# TRY IT
Provide again, from the entries below, every line from the one containing "Modelos Solicitud (343, 528)" through the one containing "Tasas on-line (332, 698)", exactly as written, and no other line.

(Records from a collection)
________________

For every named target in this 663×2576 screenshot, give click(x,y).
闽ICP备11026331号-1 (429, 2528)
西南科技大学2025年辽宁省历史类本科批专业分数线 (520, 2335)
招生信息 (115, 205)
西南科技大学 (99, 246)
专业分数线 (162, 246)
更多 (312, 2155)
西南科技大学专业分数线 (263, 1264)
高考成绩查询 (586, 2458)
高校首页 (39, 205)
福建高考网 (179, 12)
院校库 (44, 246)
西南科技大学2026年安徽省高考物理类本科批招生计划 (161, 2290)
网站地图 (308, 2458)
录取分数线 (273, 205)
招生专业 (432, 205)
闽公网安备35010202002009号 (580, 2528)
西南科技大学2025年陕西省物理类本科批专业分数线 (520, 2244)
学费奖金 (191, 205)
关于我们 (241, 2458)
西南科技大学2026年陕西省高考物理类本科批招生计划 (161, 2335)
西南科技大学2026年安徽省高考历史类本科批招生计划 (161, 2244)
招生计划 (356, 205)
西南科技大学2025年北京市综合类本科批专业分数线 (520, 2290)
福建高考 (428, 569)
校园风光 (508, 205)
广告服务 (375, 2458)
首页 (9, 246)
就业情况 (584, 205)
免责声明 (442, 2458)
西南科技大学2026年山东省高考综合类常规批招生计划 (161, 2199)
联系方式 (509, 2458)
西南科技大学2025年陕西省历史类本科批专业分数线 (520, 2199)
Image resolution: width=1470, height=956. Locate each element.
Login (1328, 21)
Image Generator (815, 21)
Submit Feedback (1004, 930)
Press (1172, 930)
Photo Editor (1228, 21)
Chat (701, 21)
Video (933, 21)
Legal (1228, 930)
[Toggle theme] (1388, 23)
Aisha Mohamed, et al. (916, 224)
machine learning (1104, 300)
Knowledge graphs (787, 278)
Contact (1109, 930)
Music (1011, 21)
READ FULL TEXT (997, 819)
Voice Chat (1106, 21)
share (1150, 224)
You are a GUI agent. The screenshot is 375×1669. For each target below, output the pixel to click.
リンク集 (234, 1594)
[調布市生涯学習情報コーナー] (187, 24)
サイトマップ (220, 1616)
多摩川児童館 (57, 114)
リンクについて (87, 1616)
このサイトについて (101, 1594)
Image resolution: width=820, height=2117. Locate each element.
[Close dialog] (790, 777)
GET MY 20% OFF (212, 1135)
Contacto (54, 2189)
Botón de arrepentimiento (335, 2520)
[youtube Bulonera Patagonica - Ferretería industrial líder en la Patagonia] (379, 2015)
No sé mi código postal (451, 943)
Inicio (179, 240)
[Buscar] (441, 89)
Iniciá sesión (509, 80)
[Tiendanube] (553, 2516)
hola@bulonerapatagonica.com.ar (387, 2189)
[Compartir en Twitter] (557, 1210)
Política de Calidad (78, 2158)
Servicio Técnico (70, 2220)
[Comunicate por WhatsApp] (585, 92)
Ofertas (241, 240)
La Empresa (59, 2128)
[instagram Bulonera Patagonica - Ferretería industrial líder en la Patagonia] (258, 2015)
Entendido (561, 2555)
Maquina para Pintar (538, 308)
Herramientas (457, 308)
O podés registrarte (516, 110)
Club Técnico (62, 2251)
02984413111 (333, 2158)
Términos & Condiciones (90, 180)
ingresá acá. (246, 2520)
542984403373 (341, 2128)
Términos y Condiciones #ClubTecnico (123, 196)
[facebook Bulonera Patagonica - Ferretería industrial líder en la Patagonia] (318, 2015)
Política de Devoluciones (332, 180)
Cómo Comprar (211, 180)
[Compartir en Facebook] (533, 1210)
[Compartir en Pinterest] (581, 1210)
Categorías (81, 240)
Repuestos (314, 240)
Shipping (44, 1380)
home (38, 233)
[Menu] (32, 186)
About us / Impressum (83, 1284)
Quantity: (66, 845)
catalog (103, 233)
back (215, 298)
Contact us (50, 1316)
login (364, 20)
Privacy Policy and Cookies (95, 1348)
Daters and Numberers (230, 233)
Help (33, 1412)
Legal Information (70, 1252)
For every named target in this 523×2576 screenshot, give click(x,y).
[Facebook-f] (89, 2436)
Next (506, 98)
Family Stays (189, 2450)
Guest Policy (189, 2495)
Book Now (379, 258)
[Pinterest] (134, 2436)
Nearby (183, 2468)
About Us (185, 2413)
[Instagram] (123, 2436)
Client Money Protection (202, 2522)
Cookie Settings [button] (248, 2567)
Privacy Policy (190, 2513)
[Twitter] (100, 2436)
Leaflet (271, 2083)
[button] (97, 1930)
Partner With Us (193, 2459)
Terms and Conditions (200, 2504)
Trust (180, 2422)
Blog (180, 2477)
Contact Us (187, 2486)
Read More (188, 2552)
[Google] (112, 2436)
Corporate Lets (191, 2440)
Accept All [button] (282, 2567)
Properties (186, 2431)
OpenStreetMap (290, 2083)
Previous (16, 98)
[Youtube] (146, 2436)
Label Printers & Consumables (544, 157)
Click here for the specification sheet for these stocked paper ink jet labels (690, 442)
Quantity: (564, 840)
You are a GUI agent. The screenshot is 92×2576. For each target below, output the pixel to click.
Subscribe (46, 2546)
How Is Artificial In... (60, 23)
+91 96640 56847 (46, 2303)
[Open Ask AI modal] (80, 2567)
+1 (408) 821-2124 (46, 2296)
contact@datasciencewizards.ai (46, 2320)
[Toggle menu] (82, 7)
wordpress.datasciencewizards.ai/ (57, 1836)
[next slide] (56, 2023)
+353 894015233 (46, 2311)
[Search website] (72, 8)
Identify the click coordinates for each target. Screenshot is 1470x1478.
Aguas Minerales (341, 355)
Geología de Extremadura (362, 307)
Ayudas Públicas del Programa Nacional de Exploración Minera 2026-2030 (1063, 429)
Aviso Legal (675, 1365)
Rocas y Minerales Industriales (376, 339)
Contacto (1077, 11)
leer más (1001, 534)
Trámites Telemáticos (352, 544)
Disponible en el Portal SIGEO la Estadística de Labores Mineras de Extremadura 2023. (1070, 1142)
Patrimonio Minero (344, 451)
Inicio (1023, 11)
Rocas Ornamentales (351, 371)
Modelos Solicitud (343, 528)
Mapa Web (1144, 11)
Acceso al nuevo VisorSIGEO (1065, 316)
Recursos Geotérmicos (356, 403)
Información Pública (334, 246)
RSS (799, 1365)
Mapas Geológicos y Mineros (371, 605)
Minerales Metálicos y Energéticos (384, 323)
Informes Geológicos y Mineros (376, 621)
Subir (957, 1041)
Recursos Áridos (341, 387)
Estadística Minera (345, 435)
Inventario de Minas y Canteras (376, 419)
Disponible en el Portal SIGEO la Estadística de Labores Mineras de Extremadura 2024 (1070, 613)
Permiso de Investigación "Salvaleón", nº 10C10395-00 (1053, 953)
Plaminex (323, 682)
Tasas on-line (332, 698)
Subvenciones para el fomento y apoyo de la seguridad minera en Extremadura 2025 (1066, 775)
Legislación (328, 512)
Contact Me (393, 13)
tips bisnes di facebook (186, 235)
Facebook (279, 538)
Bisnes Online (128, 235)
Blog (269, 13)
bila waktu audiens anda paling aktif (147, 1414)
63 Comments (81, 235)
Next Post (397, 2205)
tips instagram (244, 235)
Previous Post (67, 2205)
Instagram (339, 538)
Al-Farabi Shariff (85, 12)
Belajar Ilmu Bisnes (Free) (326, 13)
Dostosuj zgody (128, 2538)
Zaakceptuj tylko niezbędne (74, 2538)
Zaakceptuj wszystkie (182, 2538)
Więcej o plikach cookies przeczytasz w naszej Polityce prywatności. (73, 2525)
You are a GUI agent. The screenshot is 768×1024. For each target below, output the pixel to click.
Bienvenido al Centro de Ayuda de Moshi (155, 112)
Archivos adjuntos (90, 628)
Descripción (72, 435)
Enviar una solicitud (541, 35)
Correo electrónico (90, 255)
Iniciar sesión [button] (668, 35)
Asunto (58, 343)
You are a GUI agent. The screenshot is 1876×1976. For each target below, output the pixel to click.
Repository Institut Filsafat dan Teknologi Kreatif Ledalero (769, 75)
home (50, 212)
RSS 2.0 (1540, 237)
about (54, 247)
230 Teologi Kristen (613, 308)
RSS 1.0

________________

# ANSWER SPACE
Modelos Solicitud (343, 528)
Mapa Web (1144, 11)
Acceso al nuevo VisorSIGEO (1065, 316)
Recursos Geotérmicos (356, 403)
Información Pública (334, 246)
RSS (799, 1365)
Mapas Geológicos y Mineros (371, 605)
Minerales Metálicos y Energéticos (384, 323)
Informes Geológicos y Mineros (376, 621)
Subir (957, 1041)
Recursos Áridos (341, 387)
Estadística Minera (345, 435)
Inventario de Minas y Canteras (376, 419)
Disponible en el Portal SIGEO la Estadística de Labores Mineras de Extremadura 2024 (1070, 613)
Permiso de Investigación "Salvaleón", nº 10C10395-00 (1053, 953)
Plaminex (323, 682)
Tasas on-line (332, 698)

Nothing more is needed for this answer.